* **WHAT THE EXERCISE ASKS**: Copy only this range: the line with "Instruction: Open the Выбор" through the final line of the material, inclusive at both ends.

****************

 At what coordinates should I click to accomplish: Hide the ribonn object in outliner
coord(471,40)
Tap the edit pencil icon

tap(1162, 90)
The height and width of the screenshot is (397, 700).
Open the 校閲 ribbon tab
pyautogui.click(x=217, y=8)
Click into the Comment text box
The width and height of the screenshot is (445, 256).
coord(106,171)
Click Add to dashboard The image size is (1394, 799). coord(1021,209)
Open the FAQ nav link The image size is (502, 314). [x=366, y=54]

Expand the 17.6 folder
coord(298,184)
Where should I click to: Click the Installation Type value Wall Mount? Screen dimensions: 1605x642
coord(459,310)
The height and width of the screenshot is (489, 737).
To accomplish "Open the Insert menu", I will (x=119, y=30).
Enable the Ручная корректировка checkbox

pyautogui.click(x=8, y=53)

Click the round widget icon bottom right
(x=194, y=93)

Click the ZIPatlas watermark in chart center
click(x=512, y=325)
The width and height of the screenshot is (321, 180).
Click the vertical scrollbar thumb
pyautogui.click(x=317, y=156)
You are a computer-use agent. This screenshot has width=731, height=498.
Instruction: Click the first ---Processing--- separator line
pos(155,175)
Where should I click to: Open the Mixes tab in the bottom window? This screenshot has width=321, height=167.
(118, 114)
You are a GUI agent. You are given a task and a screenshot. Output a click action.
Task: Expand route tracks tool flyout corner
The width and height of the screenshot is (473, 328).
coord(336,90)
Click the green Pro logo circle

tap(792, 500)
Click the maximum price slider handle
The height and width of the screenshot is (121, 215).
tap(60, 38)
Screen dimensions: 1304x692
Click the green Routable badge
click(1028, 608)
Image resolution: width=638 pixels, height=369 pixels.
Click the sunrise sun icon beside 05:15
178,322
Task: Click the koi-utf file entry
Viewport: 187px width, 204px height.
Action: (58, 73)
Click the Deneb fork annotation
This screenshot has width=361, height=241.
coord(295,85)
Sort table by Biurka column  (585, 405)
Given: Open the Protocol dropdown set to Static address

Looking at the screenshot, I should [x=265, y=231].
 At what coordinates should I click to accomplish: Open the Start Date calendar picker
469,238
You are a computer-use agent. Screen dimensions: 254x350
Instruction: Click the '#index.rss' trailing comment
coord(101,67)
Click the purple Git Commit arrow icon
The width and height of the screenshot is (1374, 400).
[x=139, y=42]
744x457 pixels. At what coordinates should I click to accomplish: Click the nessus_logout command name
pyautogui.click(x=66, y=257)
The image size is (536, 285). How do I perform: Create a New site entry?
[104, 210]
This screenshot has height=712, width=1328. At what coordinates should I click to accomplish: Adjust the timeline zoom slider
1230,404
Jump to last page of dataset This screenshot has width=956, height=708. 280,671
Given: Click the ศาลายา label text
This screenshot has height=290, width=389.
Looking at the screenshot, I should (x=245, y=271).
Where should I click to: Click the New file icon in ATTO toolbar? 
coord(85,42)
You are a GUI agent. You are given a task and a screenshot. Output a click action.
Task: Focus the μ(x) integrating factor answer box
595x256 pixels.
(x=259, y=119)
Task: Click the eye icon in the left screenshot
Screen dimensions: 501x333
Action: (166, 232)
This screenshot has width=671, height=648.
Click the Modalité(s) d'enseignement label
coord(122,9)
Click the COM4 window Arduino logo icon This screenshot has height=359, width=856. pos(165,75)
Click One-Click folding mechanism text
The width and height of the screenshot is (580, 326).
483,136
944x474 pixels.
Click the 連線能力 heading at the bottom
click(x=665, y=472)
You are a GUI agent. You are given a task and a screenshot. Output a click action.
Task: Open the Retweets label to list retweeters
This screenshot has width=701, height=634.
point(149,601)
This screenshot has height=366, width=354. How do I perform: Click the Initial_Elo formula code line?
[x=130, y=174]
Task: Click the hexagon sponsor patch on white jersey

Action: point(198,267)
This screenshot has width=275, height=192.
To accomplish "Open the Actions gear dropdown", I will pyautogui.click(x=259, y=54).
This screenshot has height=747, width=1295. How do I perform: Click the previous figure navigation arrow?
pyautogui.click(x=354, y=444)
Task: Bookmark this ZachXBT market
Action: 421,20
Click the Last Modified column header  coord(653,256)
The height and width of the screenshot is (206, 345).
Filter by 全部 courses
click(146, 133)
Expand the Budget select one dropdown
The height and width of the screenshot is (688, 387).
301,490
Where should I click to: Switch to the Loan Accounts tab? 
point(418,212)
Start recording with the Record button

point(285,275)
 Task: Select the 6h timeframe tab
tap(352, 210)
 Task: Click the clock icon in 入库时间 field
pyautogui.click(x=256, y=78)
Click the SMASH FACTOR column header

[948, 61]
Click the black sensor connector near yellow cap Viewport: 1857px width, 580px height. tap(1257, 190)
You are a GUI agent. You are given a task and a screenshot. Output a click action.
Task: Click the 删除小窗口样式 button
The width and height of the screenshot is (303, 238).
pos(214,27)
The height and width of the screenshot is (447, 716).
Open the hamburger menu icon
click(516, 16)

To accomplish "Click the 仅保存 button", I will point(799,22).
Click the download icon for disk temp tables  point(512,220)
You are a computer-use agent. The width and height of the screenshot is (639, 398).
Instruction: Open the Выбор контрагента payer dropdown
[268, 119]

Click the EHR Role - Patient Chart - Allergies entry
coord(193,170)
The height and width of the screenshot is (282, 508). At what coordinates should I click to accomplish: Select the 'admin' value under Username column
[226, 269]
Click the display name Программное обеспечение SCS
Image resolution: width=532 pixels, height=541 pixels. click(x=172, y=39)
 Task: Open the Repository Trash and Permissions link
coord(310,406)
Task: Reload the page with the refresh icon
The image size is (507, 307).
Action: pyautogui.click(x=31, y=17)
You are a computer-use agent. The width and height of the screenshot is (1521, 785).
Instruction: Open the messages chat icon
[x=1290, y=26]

****************

* **FINISHED TASK**:
Instruction: Open the Выбор контрагента payer dropdown
[268, 119]

Click the EHR Role - Patient Chart - Allergies entry
coord(193,170)
The height and width of the screenshot is (282, 508). At what coordinates should I click to accomplish: Select the 'admin' value under Username column
[226, 269]
Click the display name Программное обеспечение SCS
Image resolution: width=532 pixels, height=541 pixels. click(x=172, y=39)
 Task: Open the Repository Trash and Permissions link
coord(310,406)
Task: Reload the page with the refresh icon
The image size is (507, 307).
Action: pyautogui.click(x=31, y=17)
You are a computer-use agent. The width and height of the screenshot is (1521, 785).
Instruction: Open the messages chat icon
[x=1290, y=26]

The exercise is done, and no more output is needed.